The action takes place in a school for the hearing impaired, although other than a brief sequence near the opening (significantly, a civics lesson on the European Community), there’s hardly any teaching to be seen. This is other than in criminal activities like prostitution and the bashing and robbing of strangers, the proceeds shared by a circle of adults who get some of the students to do their dirty work for them much in the manner of Dickens’ Bill Sykes.
The protagonist - whose name we never learn, of course - is a new student. He’s a teen in a black jacket who is picked on the moment he arrives by the pupils involved in what, as it quickly becomes clear, is a crime syndicate operating inside the school. Soon he’s helping pimp out two female students (who seem perfectly willing to comply) to truck drivers, and helping to ambush and viciously beat up customers and steal their shopping as they walk home from the supermarket. The young women are hoping to get to Italy and they see it as their chance at freedom and money, yet it’s hard to escape the suspicion they’re in danger of being trafficked as sex slaves.
The film’s conceit is that its characters ‘speak’ in sign language throughout, yet no subtitles are provided. We don’t get to understand what they’re saying. It seems to me there are three way of thinking about this device. The least useful, though perhaps the most obvious, is to see it as primarily about giving the audience, most of whom will be part of the hearing population, a sense of what it’s like to be deaf and unable to readily communicate with people from outside a small enclosed group.
I don’t deny that the hearing impaired will watch the film with an especially keen interest and find things in it that bypass the rest of us. But I don’t think at heart the film is really that interested in the deaf. That would require humanist impulses, and this is a nihilistic film above all else. The hearing impairment and sign language is really a formal device, one designed to work in two different ways: firstly as a metaphor, and secondly as an attempt at reviving the principles of silent cinema.
Metaphorically, the characters represent the dark heart of the Ukraine and the important aspect of their deafness is that it makes them members of an enclosed society, a group cut off from the world around them.
The narrative is surprisingly easy to follow, precisely because Slaboshpytskiy has constructed it that way by following a relatively simple story requiring only visual language. If we don’t follow the details of the conversations, it’s because we’re not meant to - they’re unimportant. If the film has copious sex and violence, it’s hardly surprising - that’s what’s left when you depend on the body for your primary cinematic communication.
It’s not quite true to say the film is silent, however, more like strangely hushed. Unlike Marlee Matlin in Children of a Lesser God or The West Wing, these students don’t try to do a hearing impaired version of verbalising. They don’t need to, because apart from the opening scene, where the protagonist asks for directions at a bus stop, they speak only to one another. What they do is express themselves with their language’s highly demonstrative hand movements. Often, we sense, they’re doing the equivalent of shouting at one another. Palms and fists shake and swish through the air and slap against flesh. The sound design is vivid, and like no other films’.
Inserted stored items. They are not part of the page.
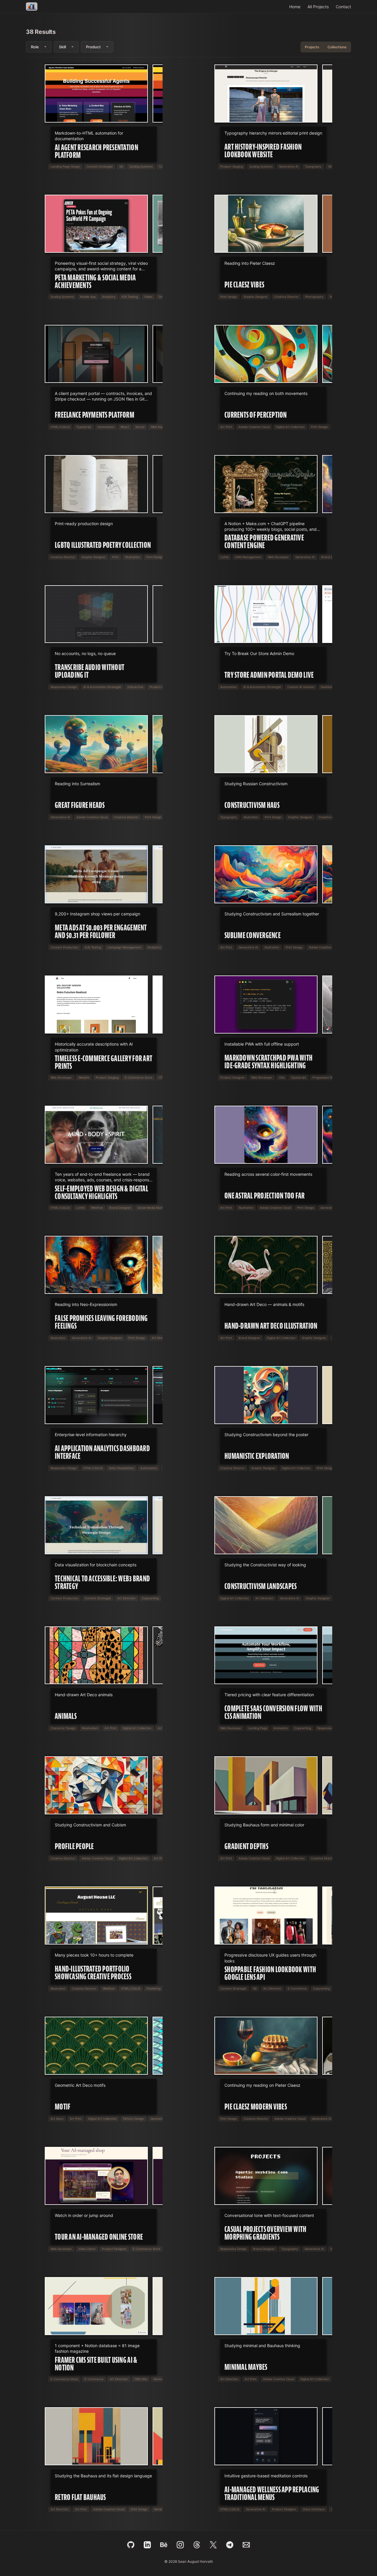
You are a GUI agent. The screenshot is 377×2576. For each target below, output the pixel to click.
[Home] (31, 6)
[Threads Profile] (196, 2544)
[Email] (246, 2544)
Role (35, 46)
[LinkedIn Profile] (147, 2544)
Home (294, 6)
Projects (312, 47)
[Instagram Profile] (180, 2544)
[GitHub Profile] (130, 2544)
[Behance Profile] (163, 2544)
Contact (343, 6)
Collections (337, 47)
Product (93, 46)
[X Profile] (213, 2544)
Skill (62, 46)
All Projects (318, 6)
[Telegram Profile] (229, 2544)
Slaboshpytskiy holds back the camera, always – there is not a single close up. Many sequences are composed symmetrically. Less successful is the film’s adherence to extremely long takes, where the shot is allowed to go on way past the point where it has communicated all it has to give. Here the film turns what is already a bleak story into something akin to an endurance test. The film’s real strength, I suspect, will emerge in the way it lies in the memory. It’s hard, in some ways, to take. Yet, it is also so inventive and so unbendingly determined that it will be equally hard to erase from the mind.